Il fallait bien que Bouli Lanners s’attaque à l’enfance : dans sa quête permanente d’authenticité chez les êtres abîmés par un monde qui les dévore, aller chercher du côté de la jeunesse tombe sous le sens. S’emparant de thématiques classiques, oscillant entre Stand By Me, Les 400 coups et Nobody Knows, le cinéaste redistribue les cartes de son univers en confrontant des innocents à la violence et le pessimisme glauque dont il est coutumier. On retrouvera donc la violence, la criminalité et quelques bribes de sens, à l’image de l’intervention de Marthe Keller et sa fille trisomique, enclave de paix dans l’apprentissage rude d’un monde sans justice.

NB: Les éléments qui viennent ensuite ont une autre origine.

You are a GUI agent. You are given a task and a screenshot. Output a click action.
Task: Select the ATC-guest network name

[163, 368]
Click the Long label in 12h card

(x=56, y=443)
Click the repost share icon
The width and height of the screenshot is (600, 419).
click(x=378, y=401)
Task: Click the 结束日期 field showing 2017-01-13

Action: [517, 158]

On pourrait considérer Les Géants comme le pendant diurne du crépusculaire Les Ardennes. Dans le même décor, l’enfance apporte encore quelques séquences solaires, et des ébauches d’espoir, tandis que l’arrivée de l’âge adulte a phagocyté toute possibilité de s’en sortir dans le film de Robin Pront.

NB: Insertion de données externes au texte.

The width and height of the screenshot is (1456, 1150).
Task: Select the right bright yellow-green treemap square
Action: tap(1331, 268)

C’est là le principal atout d’un casting absolument impeccable : dans ce trio d’adolescent, les saillies de l’enfance sont autant de résistances à la dépression et au découragement : l’environnement est un trajet où tout reste à parcourir, qu’importe le nombre d’impasses qui se présentent, à l’image de cette voiture s’enfonçant dans un champ de maïs. Progressivement chassés de partout, dans le dénuement le plus total, les protagonistes expérimentent à la fois l’abandon et la liberté. Pourtant, le rire surgit, la complicité se renforce. L’alternance des séquences s’attache à restituer la psyché en montagnes russes propre à cet âge : un concours cathartiques au coin du feu, un festival de bêtises dans une maison inoccupée sont les sommets d’un parcours dont les autres temps sont dédiés au silence, au froid et à l’inquiétude.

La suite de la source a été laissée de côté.